Whilst on a first read basis, the rigorous phrasing of the theorem might sound a bit abstract / difficult, the intuition is easy. The theorem says that given two probability measures $\mathbb{P}_1$ and $\mathbb{P}_2$, the Radon-Nikodym derivative $\frac{\partial\mathbb{P}_2}{\partial\mathbb{P}_1}$ exists if the two measures agree on "what is possible", which means they agree on where probabilities are zero and where they are non-zero (see footnote*).

Example 1:

Consider two log-normal random variables $X$ and $Y$, where:

$$\ln{(X)}\sim N\left(\mu -0.5 \sigma^2, \sigma\right), \quad \ln{(Y)}\sim N\left(r -0.5 \sigma^2, \sigma\right)$$

Let the PDF of $X$ be $f_X$ and the PDF of $Y$ be $f_Y$ (and the associated probability measures induced by $X$ and $Y$ are $\mathbb{P}_X$ and $\mathbb{P}_Y$). Note that the support of $X$ and $Y$ are the same: specifically the two random variables have positive densities on the real-line for $x>0$, whilst their densities are zero for $x\leq0$: therefore, these two random variables "agree on what is possible" (any $x>0$): they just assign slightly different probabilities to these outcomes. So the conditions for the Radon-Nikodym derivative to exist are satisfied and we can write:

$$\frac{\partial\mathbb{P}_Y}{\partial\mathbb{P}_X}=\frac{f_Y}{f_X}$$

Example 2:

Consider now a log-normal random variable $X$ and a normal random variable $Z$, where:

$$\ln{(X)}\sim N\left(\mu -0.5 \sigma^2, \sigma\right), \quad Z\sim N\left(\mu -0.5 \sigma^2, \sigma\right)$$

The problem here is that $Z$ has positive densities across the entire real line $\mathbb{R}$ whilst $X$ only has positive densities for $x>0$. So for the case where we want to go from $\mathbb{P}_X$ to $\mathbb{P}_Z$, the conditions for the Radon-Nikodym theorem are not satisfied and the Radon-Nikodym derivative does not exist. Indeed, if we tried to compute the ratio of the two PDFs, we would run into the following issues:

$$\frac{\partial\mathbb{P}_Z}{\partial\mathbb{P}_X}=\frac{f_Z}{f_X}=??$$

The derivative is clearly undefined $\forall x \leq 0$ due to division by zero.
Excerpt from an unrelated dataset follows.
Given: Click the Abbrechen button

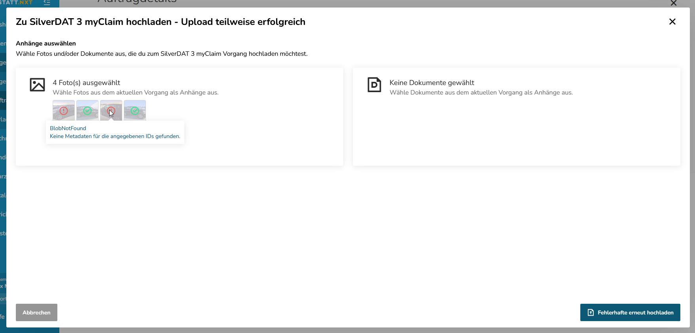Looking at the screenshot, I should pyautogui.click(x=36, y=312).
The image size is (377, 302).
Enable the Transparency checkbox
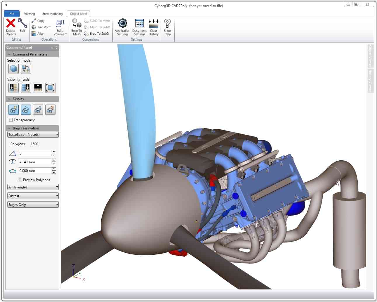click(11, 120)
*Footnote: strictly speaking, for $\frac{d\mathbb{P}_2}{d\mathbb{P}_1}$ to exsist, the theorem states that $\mathbb{P}_2$ must be absolutely continuous w.r.t. $\mathbb{P}_1$, which means that whenever $\mathbb{P}_2(A)=0$ for any $A \in \mathcal{F}$, it implies that $\mathbb{P}_1(A)=0$ (but the converse needs not to be true).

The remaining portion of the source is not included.